Bob Matsui cared more than just about making sure that Social Security is here for his generation or even the next one. He wanted to make certain that his year-old granddaughter Anna, and all of the generations to come, are blessed by Social Security as past generations have been. Bob was passionate about what he knew was right, while at the same time working to find common ground in order to get things done for the good of the nation. He knew that any significant change in Social Security must be done in a bipartisan way.
Last month, President Bush called Congressional leaders to the White House and asked us not to criticize his plan or to push alternatives until he had a chance to formulate it. That's fair enough. We must respect that. As President, he has the responsibility to come up with a plan. So far, he has not done so, but at the same time his staff has planned a public relations campaign aimed at undermining confidence in the Social Security system. The White House wants Americans to believe that Social Security is heading for an iceberg.
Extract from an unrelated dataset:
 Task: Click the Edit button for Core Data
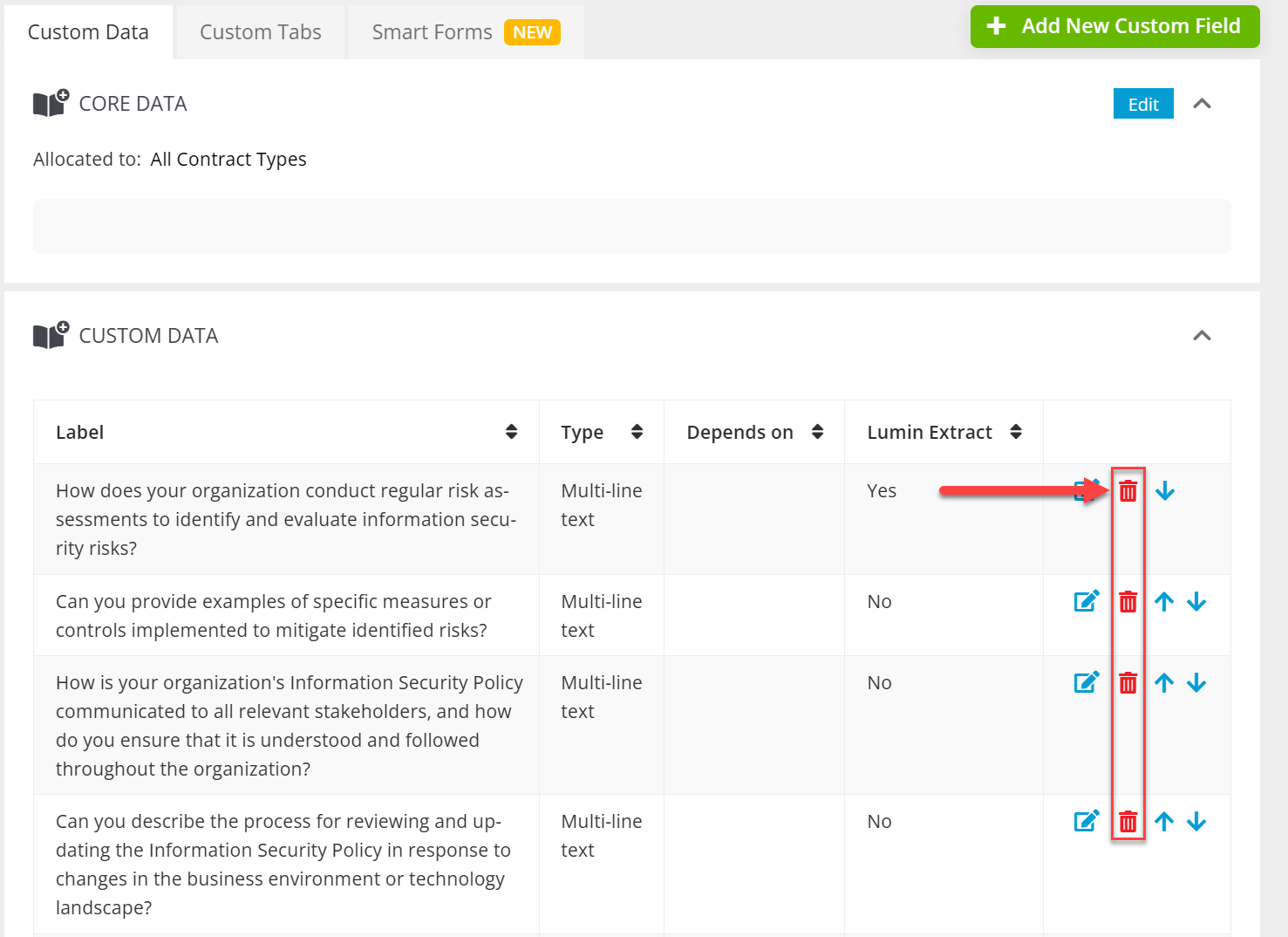pyautogui.click(x=1142, y=104)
They think by scaring people, they would help increase support for privatization.
But the facts prove that there is no imminent crisis with Social Security. The nonpartisan Congressional Budget Office says that Social Security can pay full benefits for nearly 50 years. So, there is no crisis. But there is a challenge, because people are living longer.
Unfortunately, the President's proposal for privatized accounts makes Social Security weaker and not stronger. It drains $2 trillion from the trust fund, leading to drastic cuts in benefits of more than 40 percent.
Those who support private accounts claim that a miracle will occur in the stock market and these benefit cuts will be made up. That's just not true. Even nonpartisan experts have determined that private accounts will never meet or surpass the currently proposed benefit, even under the most optimistic assumptions. In addition to these cuts, the Administration is talking about borrowing an additional $2 trillion just in the next 10 years to pay the transition costs to privatization. Running up the debt in this way will squeeze future programs and further pressure interest rates to rise and slow our economy.
I truly believe that Americans want Democrats and Republicans to work together, especially on matters as important as Social Security, and we want to work with the President, but to do so, we need his Administration to be open minded to the idea that Social Security works for millions of Americans and it needs to be strengthened, but not radically changed into something that is not social and not security.
Social Security is something we all paid into. Social Security is not about dependency on big government, it's about how we rely on each other. We believe it should not be 'every man for himself' but that America takes care of its own. With the memory of our dear friend Bob Matsui close to our hearts, we Democrats will continue to fight to keep the trust of Social Security, now and in the future.
This is Congressman Charles Rangel. Thank you so much for listening.